Il fenomeno dell’immigrazione in Italia mi ha indotto a rileggere alcune pagine della nostra storia, a partire dalla fine del Settecento (coi primi bastimenti da Livorno diretti alle Americhe) e i primi del Novecento. Masse di contadini e di operai italiani migrarono all’estero, a ondate periodiche, con la speranza di poter trovare un lavoro per mantenere le proprie famiglie. Imbarcandosi sui piroscafi, taluni vere e proprie “carrette del mare”, raggiunsero gli Stati Uniti, il Brasile e l’Argentina. Altri, invece, cercarono fortuna in Germania, Francia, Belgio e Svizzera. Molti italiani del Sud della penisola migrarono in Tunisia e Algeria. Tunisi, all’inizio del Novecento, arrivò a contare centomila italiani, quasi tutti siciliani, calabresi e campani.
La punta più alta della migrazione italiana fu raggiunta nel 1905, quando si contarono ben ottocentomila nostri connazionali emigrati all’estero. Molti di loro svolgevano lavori di grande abilità, altri invece sbarcavano il lunario facendo i manovali. Diversi emigrati in California coltivavano agrumeti, mentre in Brasile e in Argentina si occupavano dei vigneti. Non pochi dei nostri connazionali si trovarono ad affrontare, specie all’inizio della loro esperienza, difficili condizioni di vita, lottando contro le malattie e la tremenda nostalgia della Patria lontana.Chi decideva di lasciare l’Italia non era mosso dallo spirito di avventura, bensì dal bisogno di trovare lavoro, inseguendo la speranza di una vita migliore. Alcuni finirono per essere sfruttati dai proprietari terrieri e dagli impresari, che li utilizzavano come manovalanza a basso costo. Le mansioni che un tempo, in America, erano state svolte dagli schiavi neri furono affidate ai nostri connazionali, costretti ad accettare condizioni di vita durissime. Nessuno potrà mai dire con esattezza il numero di coloro che morirono lontani dalla loro Patria di febbre gialla, vaiolo e di stenti. Certamente furono numerosi anche gli italiani che, grazie al loro ingegno, fecero fortuna. Tutti gli emigrati italiani, nel loro complesso, contribuirono a fare degli Stati Uniti la più grande potenza industriale ed economica del mondo. Taluni dei figli di questi emigrati divennero famosi anche in campo politico, come l’oriundo Fiorello Henry La Guardia, che fu membro del Congresso Usa dal 1916 al 1932 e sindaco di New York dal 1933 al 1945.

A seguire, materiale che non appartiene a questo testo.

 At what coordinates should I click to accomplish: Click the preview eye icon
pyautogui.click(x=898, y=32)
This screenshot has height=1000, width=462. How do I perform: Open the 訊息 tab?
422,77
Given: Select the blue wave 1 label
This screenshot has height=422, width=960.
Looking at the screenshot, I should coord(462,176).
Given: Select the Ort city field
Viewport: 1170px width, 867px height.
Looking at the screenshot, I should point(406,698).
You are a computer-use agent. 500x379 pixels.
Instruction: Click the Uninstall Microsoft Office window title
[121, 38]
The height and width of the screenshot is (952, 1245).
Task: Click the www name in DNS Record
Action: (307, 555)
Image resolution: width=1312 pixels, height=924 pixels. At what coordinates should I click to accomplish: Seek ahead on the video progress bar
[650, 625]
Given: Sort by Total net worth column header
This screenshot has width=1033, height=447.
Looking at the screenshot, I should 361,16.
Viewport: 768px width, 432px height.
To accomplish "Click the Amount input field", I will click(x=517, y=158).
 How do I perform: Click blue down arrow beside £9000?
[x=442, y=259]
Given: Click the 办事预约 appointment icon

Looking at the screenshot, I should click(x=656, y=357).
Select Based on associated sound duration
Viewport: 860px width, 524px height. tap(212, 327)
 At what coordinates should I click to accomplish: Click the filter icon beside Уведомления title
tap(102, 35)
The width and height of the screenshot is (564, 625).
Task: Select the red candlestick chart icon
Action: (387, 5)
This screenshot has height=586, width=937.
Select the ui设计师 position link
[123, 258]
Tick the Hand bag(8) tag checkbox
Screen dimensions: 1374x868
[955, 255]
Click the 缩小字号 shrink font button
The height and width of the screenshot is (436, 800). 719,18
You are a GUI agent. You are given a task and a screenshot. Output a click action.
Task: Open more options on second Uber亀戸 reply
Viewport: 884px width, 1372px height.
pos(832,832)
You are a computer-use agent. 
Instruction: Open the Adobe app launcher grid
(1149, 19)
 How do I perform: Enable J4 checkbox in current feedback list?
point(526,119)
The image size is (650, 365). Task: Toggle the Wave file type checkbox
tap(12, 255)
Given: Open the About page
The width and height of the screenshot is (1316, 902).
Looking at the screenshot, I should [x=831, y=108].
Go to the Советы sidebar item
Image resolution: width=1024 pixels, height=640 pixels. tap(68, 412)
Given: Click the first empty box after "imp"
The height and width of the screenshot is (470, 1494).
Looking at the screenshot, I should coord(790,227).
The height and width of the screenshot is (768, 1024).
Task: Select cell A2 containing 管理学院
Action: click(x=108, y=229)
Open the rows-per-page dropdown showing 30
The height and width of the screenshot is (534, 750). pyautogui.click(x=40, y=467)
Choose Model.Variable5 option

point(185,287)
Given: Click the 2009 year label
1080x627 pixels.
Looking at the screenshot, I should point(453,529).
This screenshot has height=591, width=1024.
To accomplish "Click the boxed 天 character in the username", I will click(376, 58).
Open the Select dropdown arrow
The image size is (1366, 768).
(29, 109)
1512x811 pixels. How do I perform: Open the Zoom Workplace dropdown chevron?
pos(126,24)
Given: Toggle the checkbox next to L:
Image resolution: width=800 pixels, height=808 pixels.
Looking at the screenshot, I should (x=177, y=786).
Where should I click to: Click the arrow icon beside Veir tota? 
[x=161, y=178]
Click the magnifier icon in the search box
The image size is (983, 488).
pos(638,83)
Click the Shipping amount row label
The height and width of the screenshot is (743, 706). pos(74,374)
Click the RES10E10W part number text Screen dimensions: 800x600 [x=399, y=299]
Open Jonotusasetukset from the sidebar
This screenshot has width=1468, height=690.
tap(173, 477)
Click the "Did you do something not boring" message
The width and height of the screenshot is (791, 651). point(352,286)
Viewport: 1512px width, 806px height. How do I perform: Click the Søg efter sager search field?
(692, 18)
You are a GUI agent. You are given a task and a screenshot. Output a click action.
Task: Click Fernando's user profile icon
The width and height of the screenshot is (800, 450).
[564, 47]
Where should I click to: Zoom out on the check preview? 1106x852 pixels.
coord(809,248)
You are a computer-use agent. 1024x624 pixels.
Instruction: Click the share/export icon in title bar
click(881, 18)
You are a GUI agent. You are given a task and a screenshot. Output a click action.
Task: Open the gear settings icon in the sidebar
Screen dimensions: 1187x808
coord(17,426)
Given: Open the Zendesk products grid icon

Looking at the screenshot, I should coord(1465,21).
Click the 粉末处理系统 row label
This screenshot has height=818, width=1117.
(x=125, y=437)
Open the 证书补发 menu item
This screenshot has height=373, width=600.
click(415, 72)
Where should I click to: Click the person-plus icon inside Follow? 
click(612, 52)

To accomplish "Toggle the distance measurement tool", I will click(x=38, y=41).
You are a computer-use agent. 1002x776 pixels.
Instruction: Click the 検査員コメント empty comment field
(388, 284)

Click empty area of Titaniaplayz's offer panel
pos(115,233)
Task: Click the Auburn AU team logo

Da giovane emigrò in America anche mio nonno paterno, Alessio, con suo padre Pietro. Raggiunsero il Brasile verso la fine dell’Ottocento. Poi tornarono in Italia. Mio nonno materno, Raffaello Binelli, raggiunse gli Stati Uniti salpando dal porto di Genova. Sbarcò a Ellis Island (New York) il 4 gennaio 1904, lo stesso giorno in cui in Italia nasceva la sua ultimogenita, Iolanda, mia madre. Di professione scalpellino, Raffaello aveva un’ottima manualità con il marmo e le pietre e di sicuro in quegli anni il lavoro negli Usa in quel campo non mancava. Morì prima della mia nascita. Anni dopo, prima che andasse distrutta ad opera dei tedeschi, nella casa di mia nonna, al Ponticello di Seravezza, in una stanza all’ultimo piano notai molti libri sulla scultura e l’architettura. Al piano terra, invece, tutti gli utensili per squadrare il marmo (subbie, martelli, scalpelli, ecc.). I preziosi ricordi del lavoro di mio nonno purtroppo rimasero tutti distrutti sotto le macerie.